DATA SHOWN:

- - -

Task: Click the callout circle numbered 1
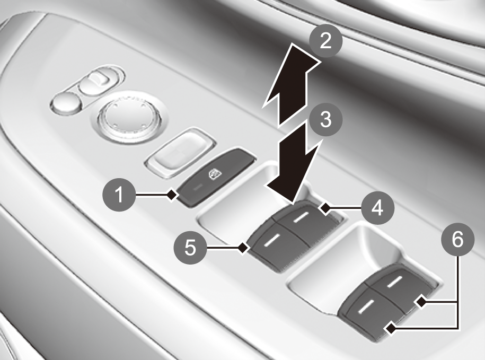click(119, 195)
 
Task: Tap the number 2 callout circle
click(325, 41)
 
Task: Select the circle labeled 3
click(325, 119)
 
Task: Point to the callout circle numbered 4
click(377, 207)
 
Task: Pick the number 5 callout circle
click(190, 248)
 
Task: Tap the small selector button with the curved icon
click(97, 81)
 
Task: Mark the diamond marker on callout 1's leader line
click(172, 195)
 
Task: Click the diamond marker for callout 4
click(325, 208)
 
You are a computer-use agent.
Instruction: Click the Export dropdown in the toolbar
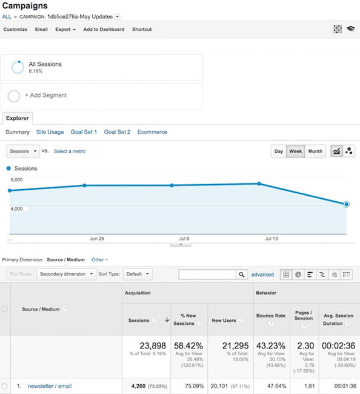(65, 29)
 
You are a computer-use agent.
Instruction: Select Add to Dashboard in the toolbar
(104, 29)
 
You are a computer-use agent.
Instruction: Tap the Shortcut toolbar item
(142, 29)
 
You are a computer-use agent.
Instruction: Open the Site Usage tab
(50, 132)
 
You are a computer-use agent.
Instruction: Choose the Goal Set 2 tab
(117, 132)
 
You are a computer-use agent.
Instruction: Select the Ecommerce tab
(152, 132)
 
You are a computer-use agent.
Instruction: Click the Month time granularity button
(315, 151)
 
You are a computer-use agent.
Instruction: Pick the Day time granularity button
(279, 151)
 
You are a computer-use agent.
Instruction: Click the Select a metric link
(70, 151)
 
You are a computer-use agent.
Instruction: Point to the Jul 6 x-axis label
(184, 239)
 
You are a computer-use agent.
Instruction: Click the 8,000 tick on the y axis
(17, 180)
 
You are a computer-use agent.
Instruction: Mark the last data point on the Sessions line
(346, 204)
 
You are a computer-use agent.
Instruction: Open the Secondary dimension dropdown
(67, 274)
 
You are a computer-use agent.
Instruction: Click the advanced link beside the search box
(262, 275)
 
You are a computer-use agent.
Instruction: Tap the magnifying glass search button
(242, 275)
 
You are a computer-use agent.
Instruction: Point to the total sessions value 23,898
(153, 345)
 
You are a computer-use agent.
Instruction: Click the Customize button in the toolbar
(15, 29)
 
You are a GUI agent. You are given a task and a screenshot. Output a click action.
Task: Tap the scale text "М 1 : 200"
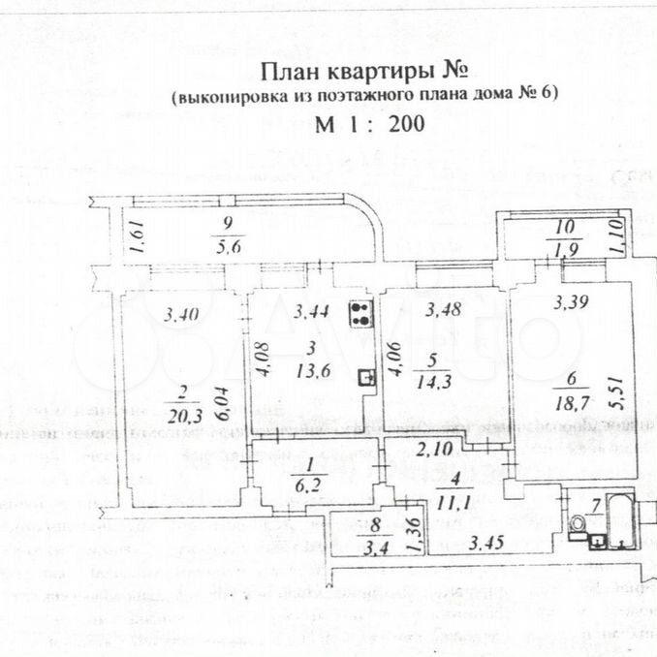tap(369, 124)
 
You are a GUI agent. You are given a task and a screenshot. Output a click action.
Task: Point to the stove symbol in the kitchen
tap(361, 312)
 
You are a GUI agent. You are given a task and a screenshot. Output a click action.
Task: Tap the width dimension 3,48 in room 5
tap(445, 311)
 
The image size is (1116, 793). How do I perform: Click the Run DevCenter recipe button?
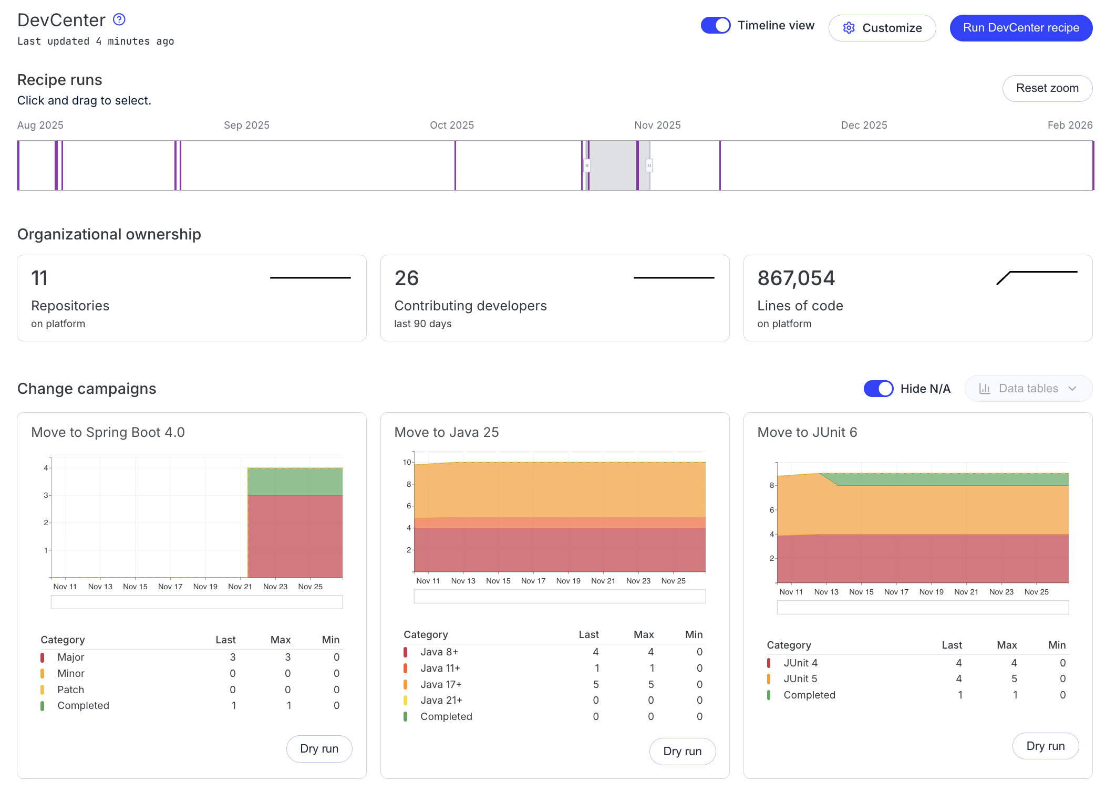coord(1020,28)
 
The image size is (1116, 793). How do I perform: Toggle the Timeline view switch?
coord(715,25)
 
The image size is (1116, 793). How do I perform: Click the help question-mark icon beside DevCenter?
coord(119,19)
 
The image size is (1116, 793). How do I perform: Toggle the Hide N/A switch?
coord(878,389)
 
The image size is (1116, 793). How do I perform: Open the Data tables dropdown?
coord(1028,389)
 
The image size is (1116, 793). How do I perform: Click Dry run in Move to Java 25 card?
coord(682,751)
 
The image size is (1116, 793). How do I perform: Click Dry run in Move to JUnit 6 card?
coord(1045,746)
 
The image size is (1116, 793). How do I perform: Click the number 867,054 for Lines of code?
coord(795,278)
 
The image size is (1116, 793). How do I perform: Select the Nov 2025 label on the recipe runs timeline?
coord(657,125)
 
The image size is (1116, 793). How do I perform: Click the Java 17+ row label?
coord(441,684)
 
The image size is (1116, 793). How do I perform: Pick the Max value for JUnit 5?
coord(1014,679)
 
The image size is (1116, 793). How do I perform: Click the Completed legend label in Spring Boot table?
coord(83,705)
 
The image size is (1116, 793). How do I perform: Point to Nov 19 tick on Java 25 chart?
coord(568,581)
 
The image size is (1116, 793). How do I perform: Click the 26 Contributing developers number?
coord(406,278)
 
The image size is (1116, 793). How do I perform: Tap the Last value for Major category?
coord(232,657)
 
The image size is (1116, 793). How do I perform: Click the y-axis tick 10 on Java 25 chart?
coord(407,462)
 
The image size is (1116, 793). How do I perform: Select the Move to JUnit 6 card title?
coord(807,432)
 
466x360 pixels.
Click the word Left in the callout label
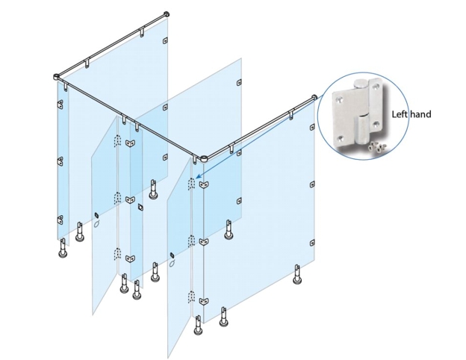(x=399, y=114)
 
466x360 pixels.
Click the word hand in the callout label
(x=420, y=114)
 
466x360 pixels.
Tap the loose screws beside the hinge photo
(x=377, y=146)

- - -

WHAT THE TASK REQUIRES:
Rewrite the lines from the very first one through the line holding "click(97, 81)", inclusive, changing "callout" to "badge" and leaving everything else as it is. Return only those lines, without the pictures.

RESULT FOR THIS TASK:
Task: Click the badge circle numbered 1
click(119, 195)
 
Task: Tap the number 2 badge circle
click(325, 41)
 
Task: Select the circle labeled 3
click(325, 119)
 
Task: Point to the badge circle numbered 4
click(377, 207)
 
Task: Pick the number 5 badge circle
click(190, 248)
 
Task: Tap the small selector button with the curved icon
click(97, 81)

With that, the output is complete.